▶ Exercise requirements: Make an exact copy of the records that follow, with each picture omitted.

▶ Records for processing:
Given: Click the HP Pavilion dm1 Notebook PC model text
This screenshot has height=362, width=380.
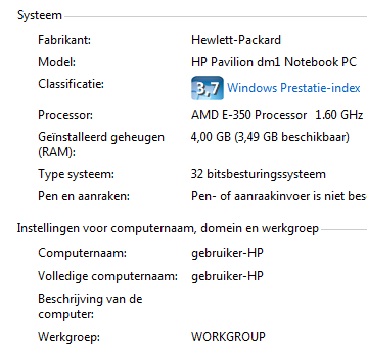Looking at the screenshot, I should pos(274,62).
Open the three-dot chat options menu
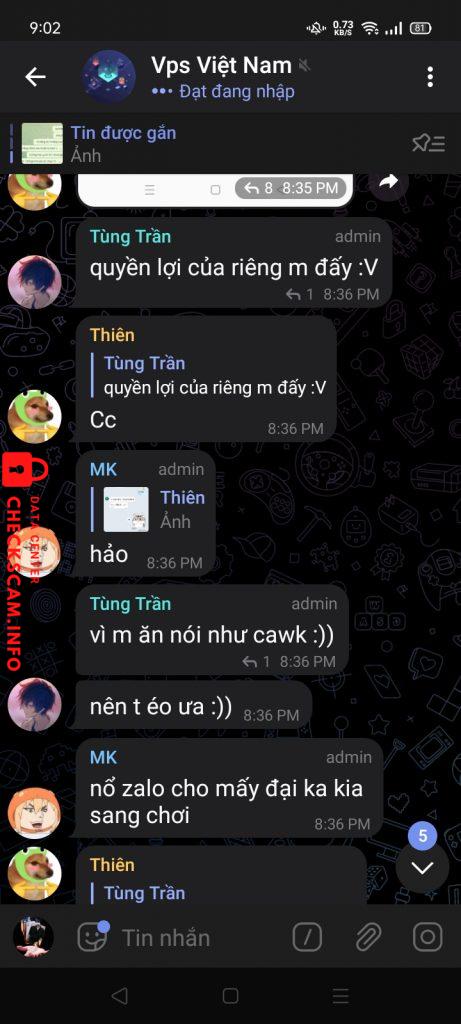The width and height of the screenshot is (461, 1024). [430, 77]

▶ Reply:
Given: Click the HP Pavilion dm1 Notebook PC model text
This screenshot has height=362, width=380.
Looking at the screenshot, I should pos(274,62).
Open the three-dot chat options menu
The width and height of the screenshot is (461, 1024). [430, 77]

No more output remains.